## BRIEF
Give back all of the data exactly. Leave nothing out.

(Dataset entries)
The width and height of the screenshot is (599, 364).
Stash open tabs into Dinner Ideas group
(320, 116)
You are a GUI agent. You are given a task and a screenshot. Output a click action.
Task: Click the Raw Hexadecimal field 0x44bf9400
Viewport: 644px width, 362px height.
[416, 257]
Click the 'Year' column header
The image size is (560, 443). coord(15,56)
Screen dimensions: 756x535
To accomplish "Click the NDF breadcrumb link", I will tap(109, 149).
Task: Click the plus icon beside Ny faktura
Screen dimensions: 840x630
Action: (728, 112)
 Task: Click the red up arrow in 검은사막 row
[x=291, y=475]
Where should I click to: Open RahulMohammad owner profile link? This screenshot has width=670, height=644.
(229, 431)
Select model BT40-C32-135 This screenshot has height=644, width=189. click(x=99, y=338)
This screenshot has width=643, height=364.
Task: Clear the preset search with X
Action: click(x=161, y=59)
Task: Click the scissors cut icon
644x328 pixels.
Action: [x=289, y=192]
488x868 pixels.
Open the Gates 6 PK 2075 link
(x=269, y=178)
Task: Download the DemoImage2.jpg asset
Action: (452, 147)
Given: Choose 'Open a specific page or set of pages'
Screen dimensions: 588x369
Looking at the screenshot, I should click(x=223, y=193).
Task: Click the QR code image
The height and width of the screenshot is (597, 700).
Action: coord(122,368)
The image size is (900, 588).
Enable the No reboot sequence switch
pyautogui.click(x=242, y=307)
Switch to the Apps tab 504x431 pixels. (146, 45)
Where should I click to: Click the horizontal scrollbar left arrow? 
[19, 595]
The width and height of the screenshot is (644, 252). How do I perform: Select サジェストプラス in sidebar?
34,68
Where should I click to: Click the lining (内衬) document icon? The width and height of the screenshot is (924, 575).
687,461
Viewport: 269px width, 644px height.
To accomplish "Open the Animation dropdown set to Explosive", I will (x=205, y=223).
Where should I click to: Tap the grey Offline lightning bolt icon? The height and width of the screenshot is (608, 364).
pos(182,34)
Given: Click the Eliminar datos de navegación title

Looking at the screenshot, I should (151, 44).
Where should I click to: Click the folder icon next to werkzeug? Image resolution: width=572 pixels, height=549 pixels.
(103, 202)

## EXERCISE SOLUTION
The width and height of the screenshot is (599, 364).
Stash open tabs into Dinner Ideas group
(320, 116)
You are a GUI agent. You are given a task and a screenshot. Output a click action.
Task: Click the Raw Hexadecimal field 0x44bf9400
Viewport: 644px width, 362px height.
[416, 257]
Click the 'Year' column header
The image size is (560, 443). coord(15,56)
Screen dimensions: 756x535
To accomplish "Click the NDF breadcrumb link", I will tap(109, 149).
Task: Click the plus icon beside Ny faktura
Screen dimensions: 840x630
Action: (728, 112)
 Task: Click the red up arrow in 검은사막 row
[x=291, y=475]
Where should I click to: Open RahulMohammad owner profile link? This screenshot has width=670, height=644.
(229, 431)
Select model BT40-C32-135 This screenshot has height=644, width=189. click(x=99, y=338)
This screenshot has width=643, height=364.
Task: Clear the preset search with X
Action: click(x=161, y=59)
Task: Click the scissors cut icon
644x328 pixels.
Action: [x=289, y=192]
488x868 pixels.
Open the Gates 6 PK 2075 link
(x=269, y=178)
Task: Download the DemoImage2.jpg asset
Action: (452, 147)
Given: Choose 'Open a specific page or set of pages'
Screen dimensions: 588x369
Looking at the screenshot, I should click(x=223, y=193).
Task: Click the QR code image
The height and width of the screenshot is (597, 700).
Action: coord(122,368)
The image size is (900, 588).
Enable the No reboot sequence switch
pyautogui.click(x=242, y=307)
Switch to the Apps tab 504x431 pixels. (146, 45)
Where should I click to: Click the horizontal scrollbar left arrow? 
[19, 595]
The width and height of the screenshot is (644, 252). How do I perform: Select サジェストプラス in sidebar?
34,68
Where should I click to: Click the lining (内衬) document icon? The width and height of the screenshot is (924, 575).
687,461
Viewport: 269px width, 644px height.
To accomplish "Open the Animation dropdown set to Explosive", I will (x=205, y=223).
Where should I click to: Tap the grey Offline lightning bolt icon? The height and width of the screenshot is (608, 364).
pos(182,34)
Given: Click the Eliminar datos de navegación title

Looking at the screenshot, I should (151, 44).
Where should I click to: Click the folder icon next to werkzeug? Image resolution: width=572 pixels, height=549 pixels.
(103, 202)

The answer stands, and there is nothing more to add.